Dr Espinoza continued: “In this study, we investigated the potential benefits of a new combination therapy that included an inhibitor of the enzyme histone deacetylase (HDAC) present at elevated levels in HB cells…Previous studies have suggested that HDAC inhibitors may provide treatment options for HB, but there is no published preclinical data on such therapies.”

The scientists developed a preclinical testing pipeline with clinically relevant HB models. First, they tested several HDAC inhibitors on their ability to kill patient-derived HB cell lines grown in the lab and discovered that HDAC inhibitor panobinostat was the most effective at eliminating cancer cells.

Following that, the team assessed whether adding panobinostat to current chemotherapy regimens would improve tumour response. They screened these treatments in patient-derived spheroids, and the findings demonstrated that adding panobinostat to the combination treatment including vincristine and irinotecan eliminated more tumour cells than any of the other combinations.

The final test was to assess the new combination therapy of vincristine, irinotecan and panobinostat (VIP) in four aggressive animal models of HB the researchers had derived from high-risk, relapsed and treatment refractory HBs. The molecular characterisation of these tumours in the animal models showed that they conserved all mutations found in the human tumours of origin, as well as other molecular markers present in patient tumour samples. This indicated that the tumours in the animal models closely matched those in the patients. Notably, this study tested VIP in large tumours, whereas other studies have tested treatments on small-sized tumours.
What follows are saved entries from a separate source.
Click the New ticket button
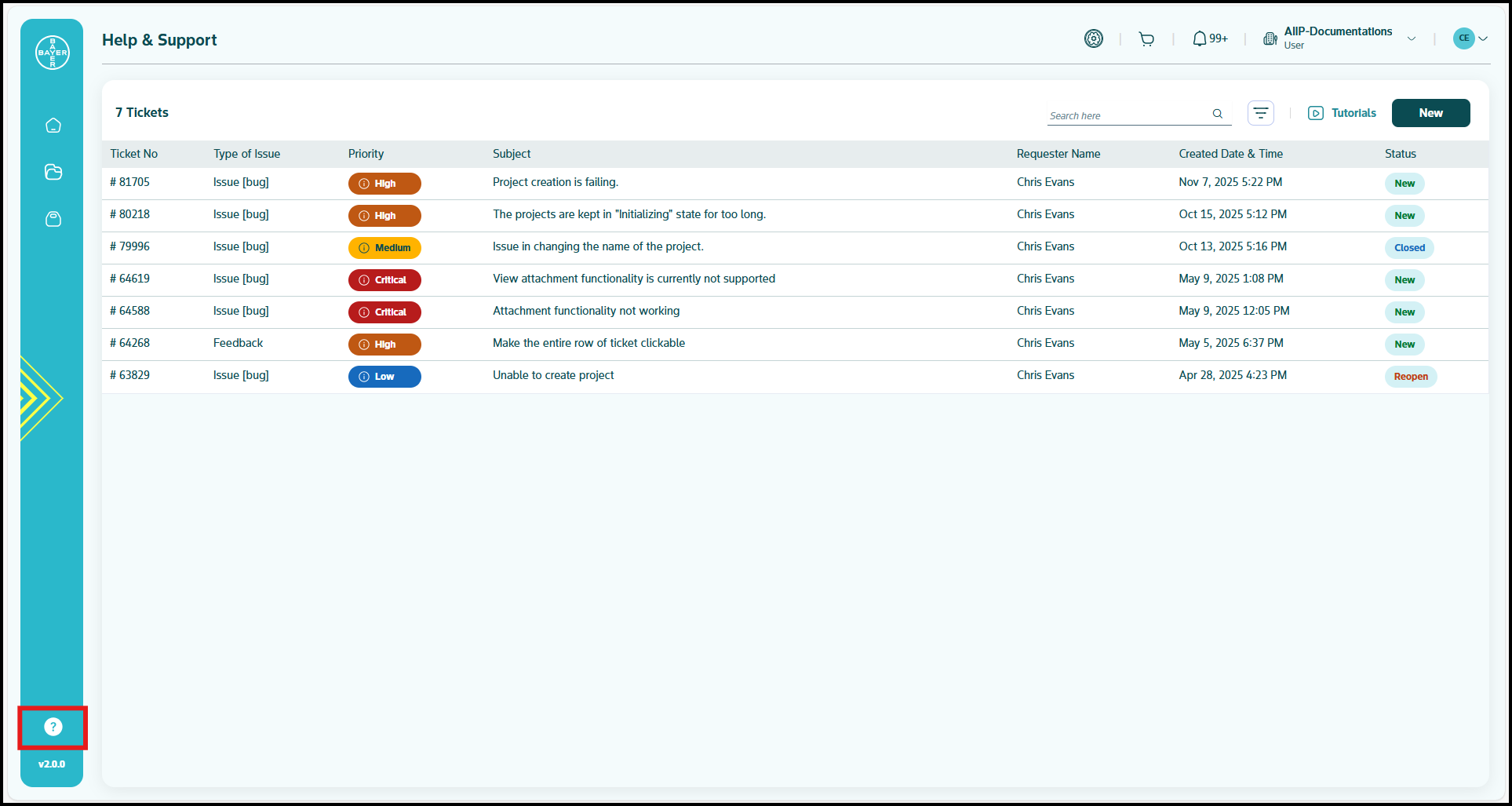 pos(1430,113)
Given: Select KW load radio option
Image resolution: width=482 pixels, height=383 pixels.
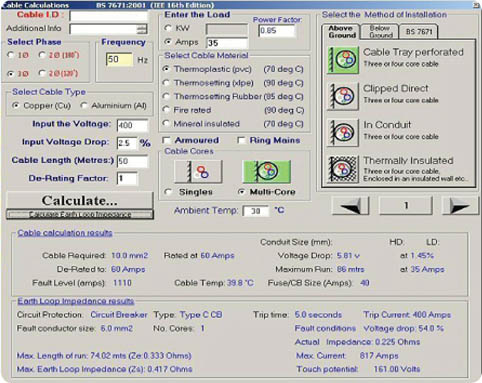Looking at the screenshot, I should coord(169,28).
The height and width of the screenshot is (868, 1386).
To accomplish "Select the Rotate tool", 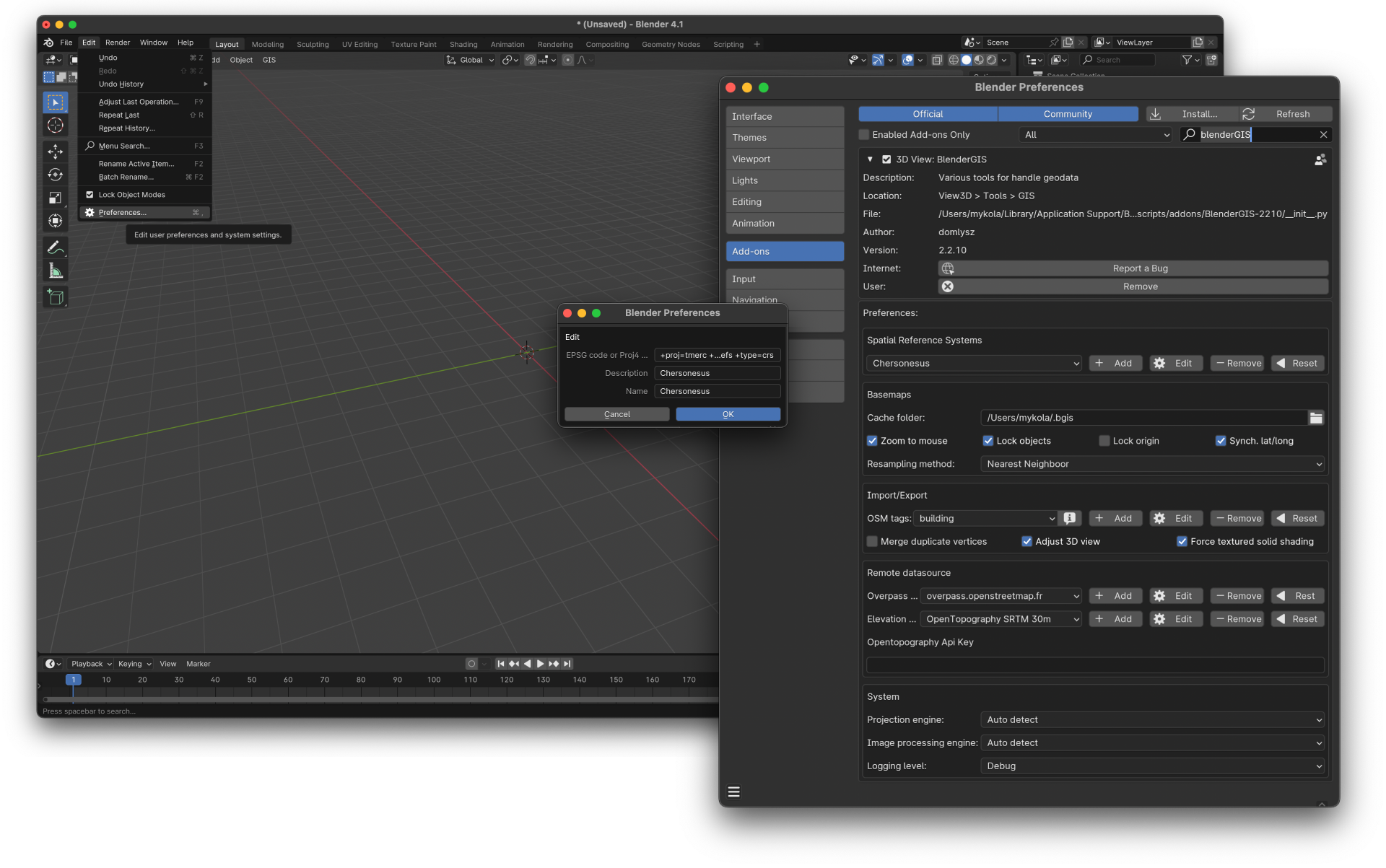I will pyautogui.click(x=56, y=175).
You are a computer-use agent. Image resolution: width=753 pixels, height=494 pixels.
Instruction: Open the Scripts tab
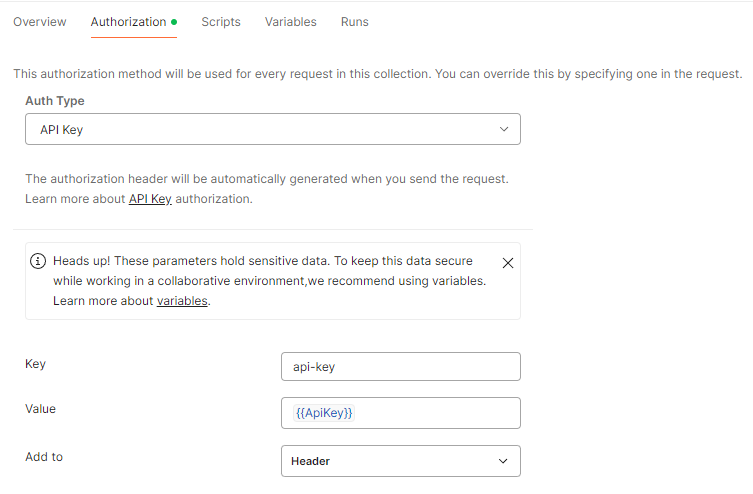221,22
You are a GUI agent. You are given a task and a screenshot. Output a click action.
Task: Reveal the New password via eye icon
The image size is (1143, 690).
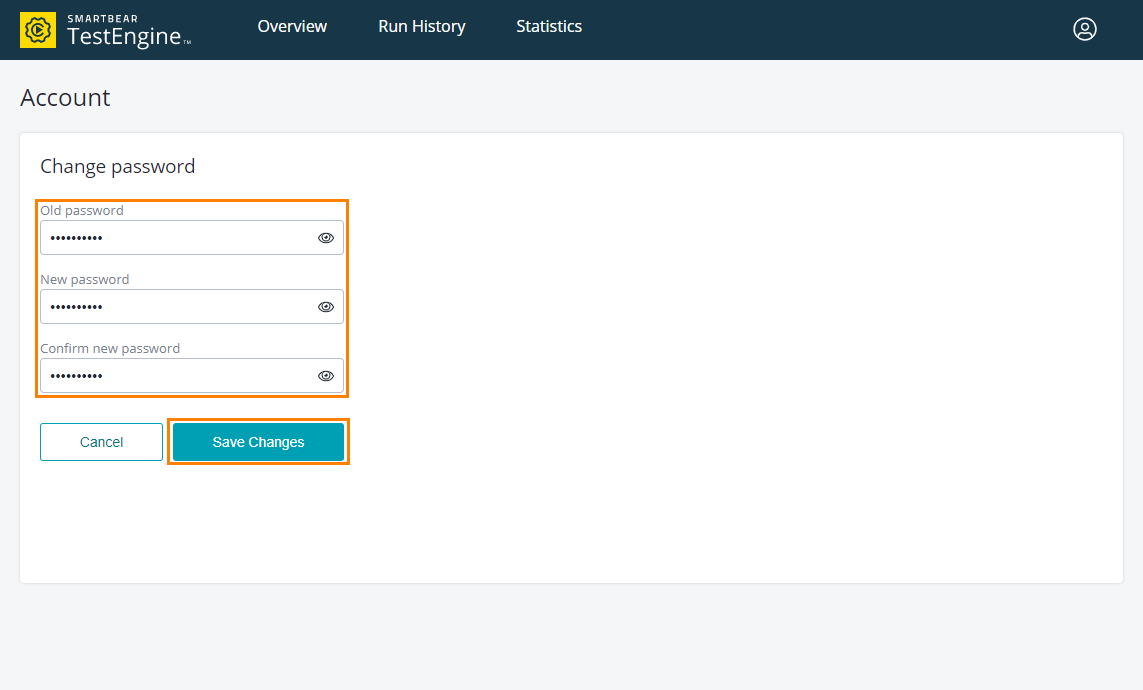(x=325, y=307)
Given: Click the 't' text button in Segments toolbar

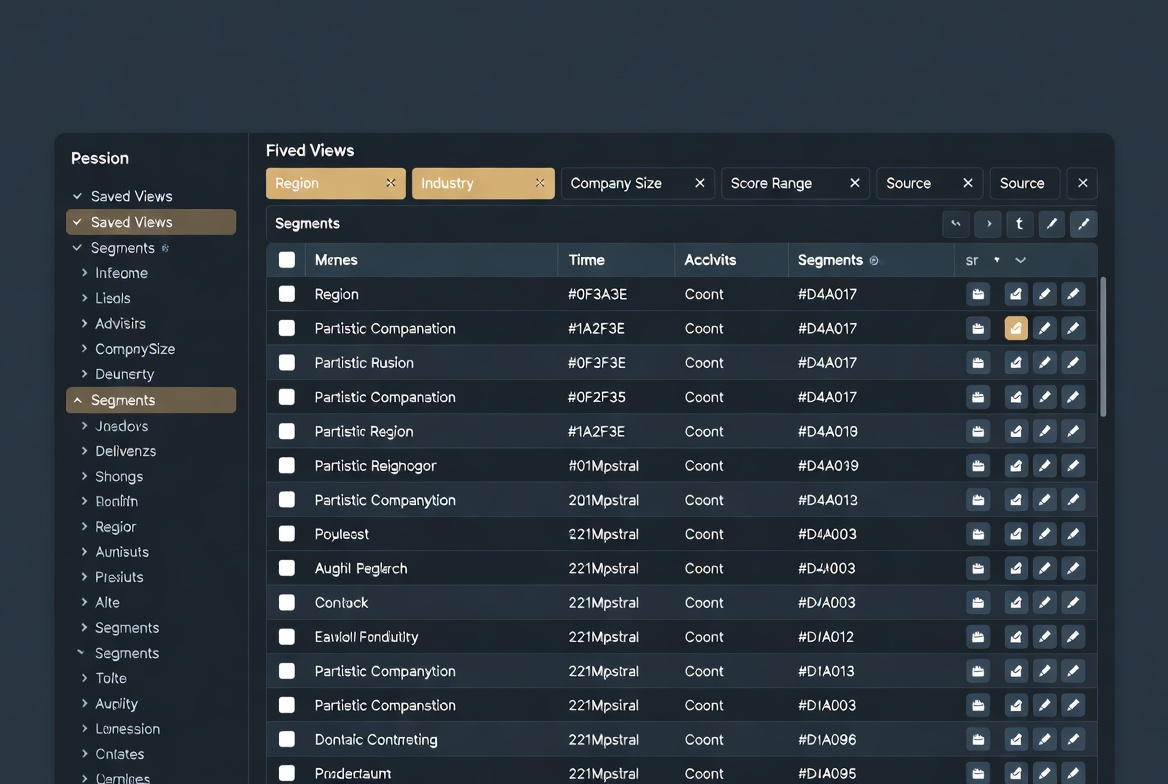Looking at the screenshot, I should [1019, 224].
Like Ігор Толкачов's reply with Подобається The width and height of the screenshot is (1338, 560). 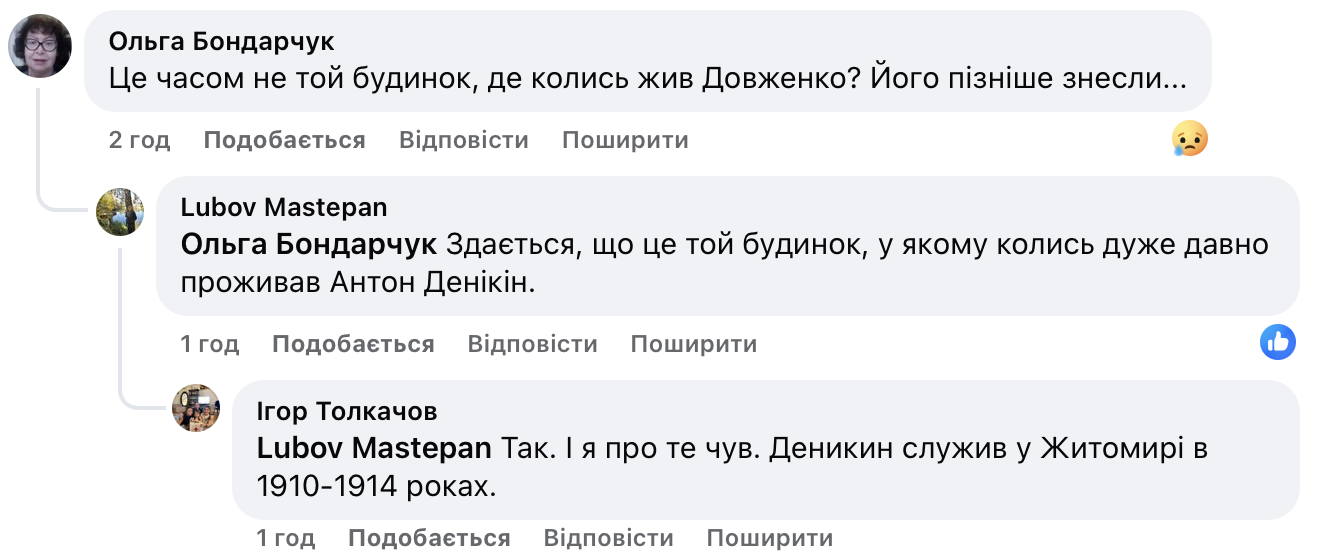pos(429,538)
Corresponding author and associate professor of surgery at Baylor Dr Sanjeev Vasudevan explained: “After just one week of therapy, the tumours that were treated with VIP had a significant decrease in volume and alpha fetoprotein levels, the tumour marker.” He concluded: “These findings are very encouraging as they suggest that VIP therapy may be a promising and effective option for patients with currently untreatable high-risk, relapsed or refractory HB.”

This study was published in the Journal of Hepatology.